(Continuando comentários retardatários sobre o Anima Mundi (que já acabou no Rio, já teve em São Paulo, e já teve até a premiação final)
É inviável (além de extremamente monótono) comentar todas as animações que me pareceram dignas de nota esse ano, mas uma em particular me chamou a atenção, "Der Erlkoenig" do alemão Hannes Rall. Feita em desenho tradicional, ela conta em poema a passagem de um homem e seu filho febril por um bosque numa noite tempestuosa (claro), e as visões que a criança tem do "Rei dos Elfos", uma entidade ao mesmo tempo sedutora e aterrorizante, que vem tentar a criança e levá-la a seu reino. Tecnicamente ela é regular, mas é envolvente pelo ritmo e, acima de tudo, pela interpretação do narrador, que consegue alternar a sedução insinuosa do elfo, o conforto cético do pai, e o terror acuado da criança.
O leitor mais culto que eu deve estar me xingando, "Isso aí é o poema 'Erlkönig' do Goethe, seu imbecil, o ritmo envolvente é do próprio poema!". Sim, eu sei, ou melhor, fiquei sabendo, nos créditos.
Quando eu vi o título dessa animação na programação ele me soou familiar, e ao assistí-la eu percebi que realmente já havia visto uma animação com o mesmo tema. No Anima Mundi do ano passado eu havia visto a animação "The Erlking", do americano Ben Zelkowicz, e na ocasião eu fiquei sabendo (para subseqüentemente esquecer) que se tratava de um poema de Goethe.
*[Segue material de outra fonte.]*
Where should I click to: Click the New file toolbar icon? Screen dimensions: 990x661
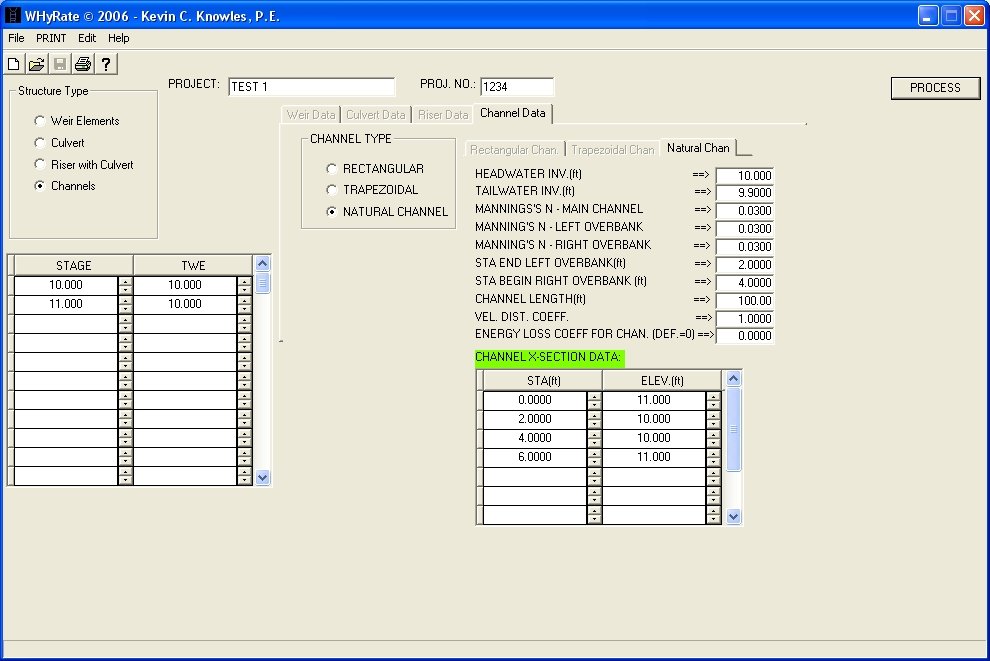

Foi me tocando da recorrência do tema que eu resolvi me informar a respeito.
Essa outra versão (cujo cartaz ilustra o post) é uma animação em areia, um processo lento e minucioso (logo raramente usado) que gera um resultado belíssimo, e é embalada pela também belíssima música de Schubert inspirada no poema. Essa animação tem um site próprio, com um trecho da animação disponível em quicktime que tem que ser visto, além de informações sobre a técnica usada, fotos, e o poema em inglês.
Quanto ao poema, fiquei curioso por ver duas animações inspiradas nele, e realmente, uma amiga alemã me confirmou que ele é leitura básica por lá, sendo bastante conhecido não só em círculos literários (e a gente lendo José de Alencar no colégio...). Além da versão em inglês no site acima, encontrei uma outra (com certamente mais diversas outras por aí), cada uma com pontos fortes e fracos alternados, tornando interessante ler as variações das duas. Tem também a original em alemão. Em última hipótese tem ainda uma versão em português que, apesar de bem feita, toma liberdades abusivas a fim de manter as rimas, tomando uma forma bastante variada do original
Enfim, além de serem boas animações por si só, ambas servem como exemplo de como a cultura "pop" e suas formas "sub-artísticas" de expressão serve como veículo de reviver trabalhos clássicos e trazê-los a um público que não as teria conhecido no original.
"My father, my father, o can you not hear
The promise the ErlKing breathes in my ear?"